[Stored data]
##########

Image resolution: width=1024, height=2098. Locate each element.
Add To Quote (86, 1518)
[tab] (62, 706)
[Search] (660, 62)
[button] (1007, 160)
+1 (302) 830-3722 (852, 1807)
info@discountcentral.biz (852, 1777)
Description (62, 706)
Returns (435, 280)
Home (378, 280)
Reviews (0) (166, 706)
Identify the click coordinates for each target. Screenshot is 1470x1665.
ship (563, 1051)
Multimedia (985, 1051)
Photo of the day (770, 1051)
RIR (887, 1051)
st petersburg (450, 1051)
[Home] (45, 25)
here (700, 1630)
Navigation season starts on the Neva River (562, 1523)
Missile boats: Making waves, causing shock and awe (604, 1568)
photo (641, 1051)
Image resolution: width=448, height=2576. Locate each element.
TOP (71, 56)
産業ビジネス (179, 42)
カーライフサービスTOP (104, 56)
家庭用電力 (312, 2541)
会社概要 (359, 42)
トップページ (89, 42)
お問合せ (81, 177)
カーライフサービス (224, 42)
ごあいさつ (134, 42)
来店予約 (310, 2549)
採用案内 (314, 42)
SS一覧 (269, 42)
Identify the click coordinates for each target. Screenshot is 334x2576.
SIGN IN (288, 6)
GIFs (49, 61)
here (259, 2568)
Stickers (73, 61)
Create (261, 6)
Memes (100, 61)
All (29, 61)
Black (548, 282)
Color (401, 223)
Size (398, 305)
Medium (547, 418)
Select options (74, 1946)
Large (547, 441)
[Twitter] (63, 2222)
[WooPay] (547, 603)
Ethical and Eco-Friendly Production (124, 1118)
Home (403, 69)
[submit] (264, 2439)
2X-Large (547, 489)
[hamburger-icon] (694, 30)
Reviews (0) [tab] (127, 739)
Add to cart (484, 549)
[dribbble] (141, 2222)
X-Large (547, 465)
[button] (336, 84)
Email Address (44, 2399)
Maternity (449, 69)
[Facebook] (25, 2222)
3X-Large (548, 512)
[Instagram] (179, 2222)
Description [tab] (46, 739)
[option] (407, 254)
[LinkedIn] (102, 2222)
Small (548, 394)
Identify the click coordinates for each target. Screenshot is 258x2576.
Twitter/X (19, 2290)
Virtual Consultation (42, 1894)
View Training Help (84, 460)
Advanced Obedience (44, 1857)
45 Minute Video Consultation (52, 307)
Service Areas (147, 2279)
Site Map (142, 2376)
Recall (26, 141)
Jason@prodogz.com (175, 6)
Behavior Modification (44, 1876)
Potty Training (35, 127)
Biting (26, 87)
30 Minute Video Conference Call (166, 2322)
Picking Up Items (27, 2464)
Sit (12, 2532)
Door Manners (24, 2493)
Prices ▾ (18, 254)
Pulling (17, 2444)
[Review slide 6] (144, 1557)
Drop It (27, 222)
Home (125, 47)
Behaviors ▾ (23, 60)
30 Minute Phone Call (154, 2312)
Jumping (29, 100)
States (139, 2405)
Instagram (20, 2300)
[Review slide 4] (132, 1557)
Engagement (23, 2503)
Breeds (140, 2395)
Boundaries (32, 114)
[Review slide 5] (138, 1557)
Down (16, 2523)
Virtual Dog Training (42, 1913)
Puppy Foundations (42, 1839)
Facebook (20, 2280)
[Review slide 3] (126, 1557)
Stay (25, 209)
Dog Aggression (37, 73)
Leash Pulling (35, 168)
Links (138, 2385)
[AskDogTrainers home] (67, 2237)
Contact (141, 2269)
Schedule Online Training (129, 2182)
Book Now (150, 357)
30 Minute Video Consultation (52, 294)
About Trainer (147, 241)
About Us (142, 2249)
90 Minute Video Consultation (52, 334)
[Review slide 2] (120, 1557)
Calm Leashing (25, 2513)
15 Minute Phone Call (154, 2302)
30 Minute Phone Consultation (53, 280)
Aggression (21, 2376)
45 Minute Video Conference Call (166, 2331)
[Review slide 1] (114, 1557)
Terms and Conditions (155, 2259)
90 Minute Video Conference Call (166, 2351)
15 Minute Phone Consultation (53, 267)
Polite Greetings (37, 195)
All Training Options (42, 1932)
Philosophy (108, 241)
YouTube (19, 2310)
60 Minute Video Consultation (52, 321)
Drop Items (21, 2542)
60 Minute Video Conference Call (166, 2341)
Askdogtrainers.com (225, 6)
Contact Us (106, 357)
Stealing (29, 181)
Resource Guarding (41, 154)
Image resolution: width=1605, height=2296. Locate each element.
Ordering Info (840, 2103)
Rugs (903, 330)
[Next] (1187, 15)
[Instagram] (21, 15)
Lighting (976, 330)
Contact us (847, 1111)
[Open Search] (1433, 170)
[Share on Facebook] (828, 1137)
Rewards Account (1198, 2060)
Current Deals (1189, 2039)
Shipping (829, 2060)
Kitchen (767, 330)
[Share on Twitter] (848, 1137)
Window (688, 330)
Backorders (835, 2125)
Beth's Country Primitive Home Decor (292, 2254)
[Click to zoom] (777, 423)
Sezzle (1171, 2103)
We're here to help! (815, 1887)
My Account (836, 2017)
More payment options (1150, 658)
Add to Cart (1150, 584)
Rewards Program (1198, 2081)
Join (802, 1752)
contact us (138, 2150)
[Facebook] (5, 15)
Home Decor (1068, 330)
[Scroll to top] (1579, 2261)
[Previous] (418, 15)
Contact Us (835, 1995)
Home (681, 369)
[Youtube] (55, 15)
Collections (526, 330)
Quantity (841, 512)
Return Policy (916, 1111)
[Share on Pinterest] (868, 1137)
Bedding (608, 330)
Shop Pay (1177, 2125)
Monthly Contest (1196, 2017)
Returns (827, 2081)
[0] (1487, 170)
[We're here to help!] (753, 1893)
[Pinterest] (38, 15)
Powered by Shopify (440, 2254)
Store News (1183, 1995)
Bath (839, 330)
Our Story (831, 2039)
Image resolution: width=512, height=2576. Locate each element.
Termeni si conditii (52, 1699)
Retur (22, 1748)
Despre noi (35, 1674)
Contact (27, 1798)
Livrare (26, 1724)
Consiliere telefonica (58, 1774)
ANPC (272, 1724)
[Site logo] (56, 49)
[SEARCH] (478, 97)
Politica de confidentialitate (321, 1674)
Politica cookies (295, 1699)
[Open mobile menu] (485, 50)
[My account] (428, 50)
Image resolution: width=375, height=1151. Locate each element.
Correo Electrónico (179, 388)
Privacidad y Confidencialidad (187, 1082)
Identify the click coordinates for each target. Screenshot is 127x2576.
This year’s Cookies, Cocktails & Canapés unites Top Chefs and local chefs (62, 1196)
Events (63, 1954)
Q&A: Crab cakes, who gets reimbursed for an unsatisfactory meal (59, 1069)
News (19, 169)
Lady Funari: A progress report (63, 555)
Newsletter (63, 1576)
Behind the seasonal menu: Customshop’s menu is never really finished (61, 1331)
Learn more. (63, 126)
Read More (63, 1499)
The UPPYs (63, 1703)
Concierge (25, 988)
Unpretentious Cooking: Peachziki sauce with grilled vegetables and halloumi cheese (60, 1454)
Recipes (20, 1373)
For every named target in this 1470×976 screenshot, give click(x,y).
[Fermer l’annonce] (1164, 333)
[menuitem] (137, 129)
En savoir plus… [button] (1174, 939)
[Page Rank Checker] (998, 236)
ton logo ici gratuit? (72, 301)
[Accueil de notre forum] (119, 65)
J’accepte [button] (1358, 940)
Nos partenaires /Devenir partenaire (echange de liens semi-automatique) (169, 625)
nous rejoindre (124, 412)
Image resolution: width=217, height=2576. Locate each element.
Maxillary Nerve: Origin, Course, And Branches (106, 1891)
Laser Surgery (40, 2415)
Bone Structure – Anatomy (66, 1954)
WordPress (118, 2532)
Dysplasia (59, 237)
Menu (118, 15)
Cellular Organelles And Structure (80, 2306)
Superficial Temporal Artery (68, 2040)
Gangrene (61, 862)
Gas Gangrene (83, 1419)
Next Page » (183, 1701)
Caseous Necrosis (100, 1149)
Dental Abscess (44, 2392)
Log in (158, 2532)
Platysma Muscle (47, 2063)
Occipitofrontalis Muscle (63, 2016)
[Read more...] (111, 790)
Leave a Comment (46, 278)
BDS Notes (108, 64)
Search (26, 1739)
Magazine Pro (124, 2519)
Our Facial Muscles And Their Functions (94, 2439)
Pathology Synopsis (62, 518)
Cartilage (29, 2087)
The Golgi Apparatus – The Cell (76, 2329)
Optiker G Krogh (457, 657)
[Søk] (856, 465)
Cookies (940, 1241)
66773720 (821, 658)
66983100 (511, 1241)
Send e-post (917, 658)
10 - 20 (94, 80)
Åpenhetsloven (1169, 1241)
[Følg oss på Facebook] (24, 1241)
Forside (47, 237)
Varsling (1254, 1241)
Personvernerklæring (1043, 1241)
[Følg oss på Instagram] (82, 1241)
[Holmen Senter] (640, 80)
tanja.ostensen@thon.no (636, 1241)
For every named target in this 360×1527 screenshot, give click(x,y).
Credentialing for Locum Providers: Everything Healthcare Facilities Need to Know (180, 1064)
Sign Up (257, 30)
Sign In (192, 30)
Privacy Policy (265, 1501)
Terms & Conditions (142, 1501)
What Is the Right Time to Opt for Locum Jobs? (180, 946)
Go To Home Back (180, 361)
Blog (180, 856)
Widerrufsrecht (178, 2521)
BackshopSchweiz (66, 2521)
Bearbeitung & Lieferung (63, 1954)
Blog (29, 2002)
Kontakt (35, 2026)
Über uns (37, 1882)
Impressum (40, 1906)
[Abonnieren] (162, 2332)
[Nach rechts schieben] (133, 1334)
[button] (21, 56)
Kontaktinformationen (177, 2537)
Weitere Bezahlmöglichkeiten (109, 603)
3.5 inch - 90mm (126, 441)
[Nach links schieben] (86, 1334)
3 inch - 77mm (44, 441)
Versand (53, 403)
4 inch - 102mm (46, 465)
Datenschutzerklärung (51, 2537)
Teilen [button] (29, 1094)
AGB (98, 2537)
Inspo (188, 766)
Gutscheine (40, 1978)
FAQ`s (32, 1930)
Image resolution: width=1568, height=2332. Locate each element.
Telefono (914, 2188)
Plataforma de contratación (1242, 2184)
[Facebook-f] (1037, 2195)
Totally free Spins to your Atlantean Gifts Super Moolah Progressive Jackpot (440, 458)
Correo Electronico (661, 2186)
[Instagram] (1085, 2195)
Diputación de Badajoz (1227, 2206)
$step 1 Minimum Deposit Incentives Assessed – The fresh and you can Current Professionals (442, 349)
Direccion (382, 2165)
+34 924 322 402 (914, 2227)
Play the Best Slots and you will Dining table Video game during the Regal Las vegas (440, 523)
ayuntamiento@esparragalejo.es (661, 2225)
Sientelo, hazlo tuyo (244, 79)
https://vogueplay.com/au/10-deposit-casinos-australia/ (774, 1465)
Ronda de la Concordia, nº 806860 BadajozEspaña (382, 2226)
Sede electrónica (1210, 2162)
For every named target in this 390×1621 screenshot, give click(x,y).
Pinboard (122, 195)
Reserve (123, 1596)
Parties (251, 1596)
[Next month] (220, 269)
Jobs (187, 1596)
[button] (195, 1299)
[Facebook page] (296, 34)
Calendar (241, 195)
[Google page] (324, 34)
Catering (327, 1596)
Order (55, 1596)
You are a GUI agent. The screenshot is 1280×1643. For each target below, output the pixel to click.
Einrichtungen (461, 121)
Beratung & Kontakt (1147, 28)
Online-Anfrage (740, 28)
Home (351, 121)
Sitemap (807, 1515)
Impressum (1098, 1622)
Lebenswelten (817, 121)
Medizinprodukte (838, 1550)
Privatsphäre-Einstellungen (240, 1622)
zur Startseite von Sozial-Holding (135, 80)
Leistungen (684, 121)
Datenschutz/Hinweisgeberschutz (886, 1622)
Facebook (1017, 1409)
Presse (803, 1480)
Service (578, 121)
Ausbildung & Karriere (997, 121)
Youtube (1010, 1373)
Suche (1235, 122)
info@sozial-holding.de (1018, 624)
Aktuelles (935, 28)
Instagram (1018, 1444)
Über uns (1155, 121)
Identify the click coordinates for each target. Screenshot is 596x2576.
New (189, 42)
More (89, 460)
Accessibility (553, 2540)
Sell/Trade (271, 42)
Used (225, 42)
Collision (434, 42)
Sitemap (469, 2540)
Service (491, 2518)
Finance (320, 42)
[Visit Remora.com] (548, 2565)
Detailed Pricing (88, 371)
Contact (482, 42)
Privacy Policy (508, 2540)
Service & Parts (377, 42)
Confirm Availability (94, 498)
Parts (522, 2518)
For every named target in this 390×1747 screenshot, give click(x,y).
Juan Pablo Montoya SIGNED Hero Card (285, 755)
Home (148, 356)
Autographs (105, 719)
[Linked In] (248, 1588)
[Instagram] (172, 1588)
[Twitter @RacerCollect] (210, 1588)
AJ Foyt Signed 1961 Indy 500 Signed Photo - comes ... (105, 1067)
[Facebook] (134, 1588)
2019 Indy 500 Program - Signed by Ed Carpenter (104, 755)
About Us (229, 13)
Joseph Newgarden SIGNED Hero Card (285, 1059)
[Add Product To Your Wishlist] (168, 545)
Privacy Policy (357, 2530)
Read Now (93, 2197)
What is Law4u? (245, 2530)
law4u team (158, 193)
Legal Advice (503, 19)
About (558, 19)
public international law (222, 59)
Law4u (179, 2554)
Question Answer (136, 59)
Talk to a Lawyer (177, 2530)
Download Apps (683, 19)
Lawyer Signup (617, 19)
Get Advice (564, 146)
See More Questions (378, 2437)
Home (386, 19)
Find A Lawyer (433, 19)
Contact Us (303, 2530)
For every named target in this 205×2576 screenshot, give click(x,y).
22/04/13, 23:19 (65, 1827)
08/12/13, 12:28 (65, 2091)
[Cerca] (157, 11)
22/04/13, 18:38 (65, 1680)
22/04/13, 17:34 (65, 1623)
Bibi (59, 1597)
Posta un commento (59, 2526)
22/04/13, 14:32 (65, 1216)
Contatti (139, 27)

##########

Your assignment
Copy out each line of the data that includes the string "Jobs".

Reply
What Is the Right Time to Opt for Locum Jobs? (180, 946)
Jobs (187, 1596)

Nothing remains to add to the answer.